● **Exercise requirements**: Within the records, how many lines hold the word "Click"? State that number alone.
Start of Information supplied
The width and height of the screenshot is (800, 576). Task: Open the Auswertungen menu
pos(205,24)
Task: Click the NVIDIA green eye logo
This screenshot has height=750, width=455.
End of Information supplied
Start of Information supplied
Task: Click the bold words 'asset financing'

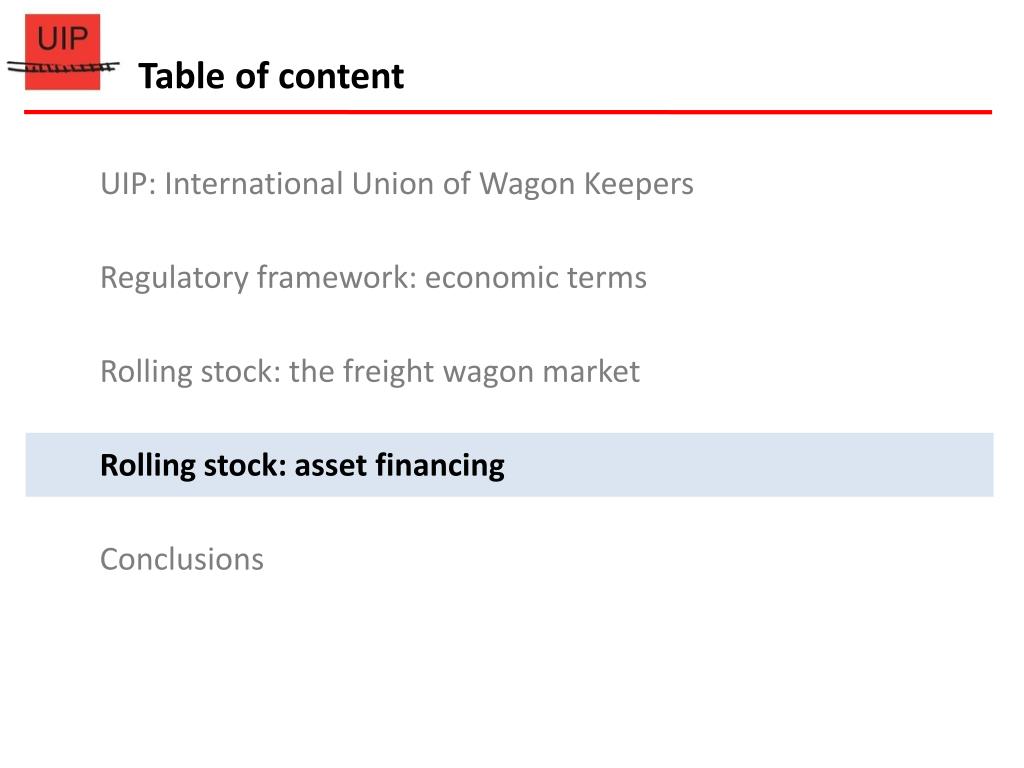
End of Information supplied
● **Your response**: 2